Entropically driven enhancement of cleavage activity of a DNA-armed hammerhead ribozyme: Mechanism of action of hammerhead ribozymes

Recent X-ray structures of hammerhead ribozymes demanded rearrangement of the scissile phosphate backbone into a conformation suitable for in-line attack by the 2'-oxygen in the transition state or prior to it. As part of our efforts to detect the putative conformational change and also to characterize the transition state structure of a hammerhead ribozyme-catalyzed reaction, kinetic and thermodynamic parameters of a chimeric RNA/DNA ribozyme were compared with the corresponding values of an all-RNA ribozyme.

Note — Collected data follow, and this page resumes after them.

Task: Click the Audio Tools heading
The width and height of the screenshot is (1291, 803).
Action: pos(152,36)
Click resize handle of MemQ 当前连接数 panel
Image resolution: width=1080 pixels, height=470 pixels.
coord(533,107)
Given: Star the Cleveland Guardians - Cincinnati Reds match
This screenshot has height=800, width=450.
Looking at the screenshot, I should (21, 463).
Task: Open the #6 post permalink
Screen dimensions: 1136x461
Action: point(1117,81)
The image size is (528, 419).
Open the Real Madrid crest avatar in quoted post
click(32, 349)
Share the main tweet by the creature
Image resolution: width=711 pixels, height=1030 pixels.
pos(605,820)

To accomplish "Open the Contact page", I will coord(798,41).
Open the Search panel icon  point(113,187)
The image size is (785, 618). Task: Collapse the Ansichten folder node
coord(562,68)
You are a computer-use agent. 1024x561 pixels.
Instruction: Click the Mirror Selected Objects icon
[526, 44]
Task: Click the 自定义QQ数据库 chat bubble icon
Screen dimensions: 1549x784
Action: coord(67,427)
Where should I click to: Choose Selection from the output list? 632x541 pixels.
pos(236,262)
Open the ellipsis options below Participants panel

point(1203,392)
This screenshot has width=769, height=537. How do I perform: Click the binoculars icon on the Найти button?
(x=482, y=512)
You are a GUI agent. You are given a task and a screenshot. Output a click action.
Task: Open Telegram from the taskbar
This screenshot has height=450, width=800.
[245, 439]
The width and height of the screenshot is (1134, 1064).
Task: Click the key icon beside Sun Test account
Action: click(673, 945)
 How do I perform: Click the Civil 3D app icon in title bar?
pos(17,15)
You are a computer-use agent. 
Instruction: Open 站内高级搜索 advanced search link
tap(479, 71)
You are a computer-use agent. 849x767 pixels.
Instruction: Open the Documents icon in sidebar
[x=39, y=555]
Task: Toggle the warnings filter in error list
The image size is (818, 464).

Kinetic analysis revealed that (i) DNA portions enhanced k(cat) in the entire pH region between 6 and 9, and at all temperatures between 0 and 60 degrees C; (ii) the origin of the acceleration in k(cat) by the chimeric DNA-armed ribozyme was accomplished by two distinctly different phenomena: at the temperatures below 25 degrees C, the enhancement originated from the acceleration of dissociation of the products from the reaction complex (k(diss)), whereas at temperatures 25-45 degrees C, the DNA-portions enhanced the chemical cleavage (k(cleav)) of the ribozyme-catalyzed reaction; (iii) under any reaction conditions used in this study, a conformational change in the ribozyme substrate complex did not become the rate-limiting step; and (iv) importantly, the enhancement of cleavage activity by the chimeric DNA-armed ribozyme was driven entropically, a result that cannot simply be explained by the recently proposed "fraying model" with open and closed ribozyme.substrate helixes (Hertel et al. Proc. Natl. Acad. Sci. U.S.A. 1997, 94, 8497-8502).